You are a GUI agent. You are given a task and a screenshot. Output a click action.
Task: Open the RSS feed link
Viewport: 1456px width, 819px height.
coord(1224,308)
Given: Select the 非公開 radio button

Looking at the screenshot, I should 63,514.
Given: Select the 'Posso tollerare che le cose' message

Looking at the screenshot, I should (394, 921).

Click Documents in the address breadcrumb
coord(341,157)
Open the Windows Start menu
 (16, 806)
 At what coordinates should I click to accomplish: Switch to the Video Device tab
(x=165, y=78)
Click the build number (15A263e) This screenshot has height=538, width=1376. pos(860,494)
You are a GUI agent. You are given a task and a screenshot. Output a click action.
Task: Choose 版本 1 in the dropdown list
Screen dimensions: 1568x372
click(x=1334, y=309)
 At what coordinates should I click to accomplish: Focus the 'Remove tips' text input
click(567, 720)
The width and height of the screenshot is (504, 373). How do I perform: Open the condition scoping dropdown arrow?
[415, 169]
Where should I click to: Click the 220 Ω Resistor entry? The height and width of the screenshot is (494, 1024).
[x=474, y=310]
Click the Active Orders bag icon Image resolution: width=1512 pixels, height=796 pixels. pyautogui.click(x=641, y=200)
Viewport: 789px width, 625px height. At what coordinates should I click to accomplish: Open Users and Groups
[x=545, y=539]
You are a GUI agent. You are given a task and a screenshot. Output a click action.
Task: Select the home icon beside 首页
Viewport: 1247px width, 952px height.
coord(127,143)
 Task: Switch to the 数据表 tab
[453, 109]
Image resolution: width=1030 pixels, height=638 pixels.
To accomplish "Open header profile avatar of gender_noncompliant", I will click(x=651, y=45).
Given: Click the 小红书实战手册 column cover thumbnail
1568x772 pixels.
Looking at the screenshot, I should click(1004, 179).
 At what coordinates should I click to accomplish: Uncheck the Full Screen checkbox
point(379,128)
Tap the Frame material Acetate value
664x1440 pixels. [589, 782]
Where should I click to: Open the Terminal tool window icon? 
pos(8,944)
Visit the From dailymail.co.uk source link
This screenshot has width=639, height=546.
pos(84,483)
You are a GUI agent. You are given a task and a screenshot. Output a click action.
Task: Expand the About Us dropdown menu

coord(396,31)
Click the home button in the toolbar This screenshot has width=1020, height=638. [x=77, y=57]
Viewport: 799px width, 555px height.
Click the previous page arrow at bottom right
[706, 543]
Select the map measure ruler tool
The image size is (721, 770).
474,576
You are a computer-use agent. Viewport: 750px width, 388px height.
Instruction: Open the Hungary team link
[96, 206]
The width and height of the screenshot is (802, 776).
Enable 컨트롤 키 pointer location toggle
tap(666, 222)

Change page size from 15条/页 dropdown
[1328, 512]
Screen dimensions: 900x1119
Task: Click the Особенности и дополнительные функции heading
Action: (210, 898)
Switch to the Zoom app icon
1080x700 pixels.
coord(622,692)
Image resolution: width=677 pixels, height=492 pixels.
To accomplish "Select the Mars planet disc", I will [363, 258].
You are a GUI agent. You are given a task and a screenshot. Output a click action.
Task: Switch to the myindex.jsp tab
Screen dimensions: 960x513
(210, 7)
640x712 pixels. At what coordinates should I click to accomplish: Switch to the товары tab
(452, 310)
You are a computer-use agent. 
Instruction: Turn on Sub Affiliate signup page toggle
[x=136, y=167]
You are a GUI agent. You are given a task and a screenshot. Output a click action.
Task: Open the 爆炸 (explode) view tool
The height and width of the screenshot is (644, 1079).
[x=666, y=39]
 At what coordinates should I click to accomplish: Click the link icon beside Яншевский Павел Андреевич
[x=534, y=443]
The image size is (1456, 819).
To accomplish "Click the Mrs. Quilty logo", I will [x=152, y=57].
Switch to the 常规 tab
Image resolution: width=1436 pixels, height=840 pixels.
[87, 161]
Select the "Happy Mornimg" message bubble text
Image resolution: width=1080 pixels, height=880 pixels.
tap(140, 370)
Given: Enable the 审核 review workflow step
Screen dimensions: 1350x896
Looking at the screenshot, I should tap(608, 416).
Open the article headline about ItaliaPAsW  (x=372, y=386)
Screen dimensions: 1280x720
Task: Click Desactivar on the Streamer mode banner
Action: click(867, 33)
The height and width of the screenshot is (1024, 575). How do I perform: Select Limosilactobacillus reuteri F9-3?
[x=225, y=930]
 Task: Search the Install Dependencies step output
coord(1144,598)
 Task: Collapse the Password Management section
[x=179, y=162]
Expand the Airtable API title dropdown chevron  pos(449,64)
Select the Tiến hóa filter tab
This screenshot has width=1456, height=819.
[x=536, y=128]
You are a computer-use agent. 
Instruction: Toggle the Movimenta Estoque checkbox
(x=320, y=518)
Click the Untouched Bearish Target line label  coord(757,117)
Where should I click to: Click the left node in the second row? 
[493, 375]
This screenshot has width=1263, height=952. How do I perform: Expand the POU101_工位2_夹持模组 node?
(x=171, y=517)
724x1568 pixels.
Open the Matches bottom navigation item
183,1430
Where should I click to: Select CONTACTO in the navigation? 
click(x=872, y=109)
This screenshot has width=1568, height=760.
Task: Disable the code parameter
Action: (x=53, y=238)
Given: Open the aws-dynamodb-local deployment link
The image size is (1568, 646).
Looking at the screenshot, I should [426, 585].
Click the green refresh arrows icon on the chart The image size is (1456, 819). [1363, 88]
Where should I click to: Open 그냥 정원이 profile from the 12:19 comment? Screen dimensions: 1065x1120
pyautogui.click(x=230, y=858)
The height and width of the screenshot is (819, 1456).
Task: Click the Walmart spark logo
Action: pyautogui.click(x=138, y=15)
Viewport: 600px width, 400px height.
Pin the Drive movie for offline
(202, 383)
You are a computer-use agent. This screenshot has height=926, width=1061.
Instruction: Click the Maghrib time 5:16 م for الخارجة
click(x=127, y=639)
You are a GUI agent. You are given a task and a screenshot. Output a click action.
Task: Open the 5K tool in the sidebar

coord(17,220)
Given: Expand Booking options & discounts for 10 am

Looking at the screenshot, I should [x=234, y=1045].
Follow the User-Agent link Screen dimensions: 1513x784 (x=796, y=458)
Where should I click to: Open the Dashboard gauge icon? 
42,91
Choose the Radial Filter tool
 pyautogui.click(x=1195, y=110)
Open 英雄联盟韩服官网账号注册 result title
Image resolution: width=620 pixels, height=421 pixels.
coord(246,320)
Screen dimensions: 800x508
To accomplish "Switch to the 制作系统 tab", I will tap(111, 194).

----------

WHAT IS REQUIRED: Copy out the data above word for word, starting with the line that contains "640x712 pixels. At" and going on through the line that contains "Looking at the screenshot, I should tap(608, 416).", with both of those lines included.

FINAL ANSWER:
640x712 pixels. At what coordinates should I click to accomplish: Switch to the товары tab
(452, 310)
You are a computer-use agent. 
Instruction: Turn on Sub Affiliate signup page toggle
[x=136, y=167]
You are a GUI agent. You are given a task and a screenshot. Output a click action.
Task: Open the 爆炸 (explode) view tool
The height and width of the screenshot is (644, 1079).
[x=666, y=39]
 At what coordinates should I click to accomplish: Click the link icon beside Яншевский Павел Андреевич
[x=534, y=443]
The image size is (1456, 819).
To accomplish "Click the Mrs. Quilty logo", I will [x=152, y=57].
Switch to the 常规 tab
Image resolution: width=1436 pixels, height=840 pixels.
[87, 161]
Select the "Happy Mornimg" message bubble text
Image resolution: width=1080 pixels, height=880 pixels.
tap(140, 370)
Given: Enable the 审核 review workflow step
Screen dimensions: 1350x896
Looking at the screenshot, I should tap(608, 416).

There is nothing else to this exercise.